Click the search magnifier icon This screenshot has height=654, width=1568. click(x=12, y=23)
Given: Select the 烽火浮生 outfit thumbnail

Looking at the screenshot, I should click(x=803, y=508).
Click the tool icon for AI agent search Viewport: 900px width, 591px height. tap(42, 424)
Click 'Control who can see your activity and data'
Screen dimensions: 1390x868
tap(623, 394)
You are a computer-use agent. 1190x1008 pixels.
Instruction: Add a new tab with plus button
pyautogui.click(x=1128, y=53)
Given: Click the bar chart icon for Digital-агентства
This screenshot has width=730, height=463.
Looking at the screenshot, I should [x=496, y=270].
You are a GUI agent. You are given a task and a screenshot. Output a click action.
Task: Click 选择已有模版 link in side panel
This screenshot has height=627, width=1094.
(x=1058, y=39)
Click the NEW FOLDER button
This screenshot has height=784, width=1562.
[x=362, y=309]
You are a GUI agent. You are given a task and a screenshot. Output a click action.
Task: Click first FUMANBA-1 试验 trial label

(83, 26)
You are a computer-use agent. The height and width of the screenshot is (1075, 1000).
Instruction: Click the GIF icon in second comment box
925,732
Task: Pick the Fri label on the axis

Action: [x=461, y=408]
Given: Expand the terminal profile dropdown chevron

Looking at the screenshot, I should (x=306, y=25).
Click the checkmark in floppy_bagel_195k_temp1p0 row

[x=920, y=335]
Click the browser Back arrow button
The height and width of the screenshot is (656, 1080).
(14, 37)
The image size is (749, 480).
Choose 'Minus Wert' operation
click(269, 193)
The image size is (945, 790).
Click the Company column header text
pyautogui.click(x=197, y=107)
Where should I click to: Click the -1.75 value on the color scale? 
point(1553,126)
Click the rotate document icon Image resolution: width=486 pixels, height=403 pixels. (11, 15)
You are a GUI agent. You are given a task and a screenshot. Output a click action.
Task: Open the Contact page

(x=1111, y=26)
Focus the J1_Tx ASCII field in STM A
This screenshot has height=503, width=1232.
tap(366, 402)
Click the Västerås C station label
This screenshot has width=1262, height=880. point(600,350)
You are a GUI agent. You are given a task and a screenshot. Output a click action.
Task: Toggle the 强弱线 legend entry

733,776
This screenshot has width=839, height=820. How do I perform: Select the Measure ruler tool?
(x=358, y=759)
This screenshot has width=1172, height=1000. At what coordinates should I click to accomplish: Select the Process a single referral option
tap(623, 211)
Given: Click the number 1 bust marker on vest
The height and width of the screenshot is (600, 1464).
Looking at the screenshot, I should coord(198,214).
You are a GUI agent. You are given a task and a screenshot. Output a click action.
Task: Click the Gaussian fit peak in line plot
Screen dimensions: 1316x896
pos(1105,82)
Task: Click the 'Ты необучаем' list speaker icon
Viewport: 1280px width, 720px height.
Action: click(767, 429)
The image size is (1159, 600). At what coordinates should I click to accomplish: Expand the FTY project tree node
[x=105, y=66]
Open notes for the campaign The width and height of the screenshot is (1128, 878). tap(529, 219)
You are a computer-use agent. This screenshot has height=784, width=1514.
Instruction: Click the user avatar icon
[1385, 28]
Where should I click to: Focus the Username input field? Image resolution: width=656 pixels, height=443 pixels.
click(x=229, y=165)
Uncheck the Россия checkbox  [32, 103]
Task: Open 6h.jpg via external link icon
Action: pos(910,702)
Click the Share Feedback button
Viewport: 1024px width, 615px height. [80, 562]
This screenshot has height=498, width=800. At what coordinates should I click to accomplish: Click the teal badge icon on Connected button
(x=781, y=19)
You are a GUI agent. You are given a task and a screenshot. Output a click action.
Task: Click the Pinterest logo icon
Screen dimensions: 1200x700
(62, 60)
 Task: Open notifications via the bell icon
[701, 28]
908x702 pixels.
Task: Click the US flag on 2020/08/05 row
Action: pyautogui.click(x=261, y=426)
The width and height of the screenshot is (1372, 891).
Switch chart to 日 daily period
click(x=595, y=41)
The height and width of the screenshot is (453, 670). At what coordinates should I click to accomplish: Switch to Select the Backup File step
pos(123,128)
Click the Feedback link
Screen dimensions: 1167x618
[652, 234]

****************************************

Output all of the records exactly, with nothing omitted.

Click the search magnifier icon This screenshot has height=654, width=1568. click(x=12, y=23)
Given: Select the 烽火浮生 outfit thumbnail

Looking at the screenshot, I should click(x=803, y=508).
Click the tool icon for AI agent search Viewport: 900px width, 591px height. tap(42, 424)
Click 'Control who can see your activity and data'
Screen dimensions: 1390x868
tap(623, 394)
You are a computer-use agent. 1190x1008 pixels.
Instruction: Add a new tab with plus button
pyautogui.click(x=1128, y=53)
Given: Click the bar chart icon for Digital-агентства
This screenshot has width=730, height=463.
Looking at the screenshot, I should [x=496, y=270].
You are a GUI agent. You are given a task and a screenshot. Output a click action.
Task: Click 选择已有模版 link in side panel
This screenshot has height=627, width=1094.
(x=1058, y=39)
Click the NEW FOLDER button
This screenshot has height=784, width=1562.
[x=362, y=309]
You are a GUI agent. You are given a task and a screenshot. Output a click action.
Task: Click first FUMANBA-1 试验 trial label

(83, 26)
You are a computer-use agent. The height and width of the screenshot is (1075, 1000).
Instruction: Click the GIF icon in second comment box
925,732
Task: Pick the Fri label on the axis

Action: [x=461, y=408]
Given: Expand the terminal profile dropdown chevron

Looking at the screenshot, I should (x=306, y=25).
Click the checkmark in floppy_bagel_195k_temp1p0 row

[x=920, y=335]
Click the browser Back arrow button
The height and width of the screenshot is (656, 1080).
(14, 37)
The image size is (749, 480).
Choose 'Minus Wert' operation
click(269, 193)
The image size is (945, 790).
Click the Company column header text
pyautogui.click(x=197, y=107)
Where should I click to: Click the -1.75 value on the color scale? 
point(1553,126)
Click the rotate document icon Image resolution: width=486 pixels, height=403 pixels. (11, 15)
You are a GUI agent. You are given a task and a screenshot. Output a click action.
Task: Open the Contact page

(x=1111, y=26)
Focus the J1_Tx ASCII field in STM A
This screenshot has height=503, width=1232.
tap(366, 402)
Click the Västerås C station label
This screenshot has width=1262, height=880. point(600,350)
You are a GUI agent. You are given a task and a screenshot. Output a click action.
Task: Toggle the 强弱线 legend entry

733,776
This screenshot has width=839, height=820. How do I perform: Select the Measure ruler tool?
(x=358, y=759)
This screenshot has width=1172, height=1000. At what coordinates should I click to accomplish: Select the Process a single referral option
tap(623, 211)
Given: Click the number 1 bust marker on vest
The height and width of the screenshot is (600, 1464).
Looking at the screenshot, I should coord(198,214).
You are a GUI agent. You are given a task and a screenshot. Output a click action.
Task: Click the Gaussian fit peak in line plot
Screen dimensions: 1316x896
pos(1105,82)
Task: Click the 'Ты необучаем' list speaker icon
Viewport: 1280px width, 720px height.
Action: click(767, 429)
The image size is (1159, 600). At what coordinates should I click to accomplish: Expand the FTY project tree node
[x=105, y=66]
Open notes for the campaign The width and height of the screenshot is (1128, 878). tap(529, 219)
You are a computer-use agent. This screenshot has height=784, width=1514.
Instruction: Click the user avatar icon
[1385, 28]
Where should I click to: Focus the Username input field? Image resolution: width=656 pixels, height=443 pixels.
click(x=229, y=165)
Uncheck the Россия checkbox  [32, 103]
Task: Open 6h.jpg via external link icon
Action: pos(910,702)
Click the Share Feedback button
Viewport: 1024px width, 615px height. [80, 562]
This screenshot has height=498, width=800. At what coordinates should I click to accomplish: Click the teal badge icon on Connected button
(x=781, y=19)
You are a GUI agent. You are given a task and a screenshot. Output a click action.
Task: Click the Pinterest logo icon
Screen dimensions: 1200x700
(62, 60)
 Task: Open notifications via the bell icon
[701, 28]
908x702 pixels.
Task: Click the US flag on 2020/08/05 row
Action: pyautogui.click(x=261, y=426)
The width and height of the screenshot is (1372, 891).
Switch chart to 日 daily period
click(x=595, y=41)
The height and width of the screenshot is (453, 670). At what coordinates should I click to accomplish: Switch to Select the Backup File step
pos(123,128)
Click the Feedback link
Screen dimensions: 1167x618
[652, 234]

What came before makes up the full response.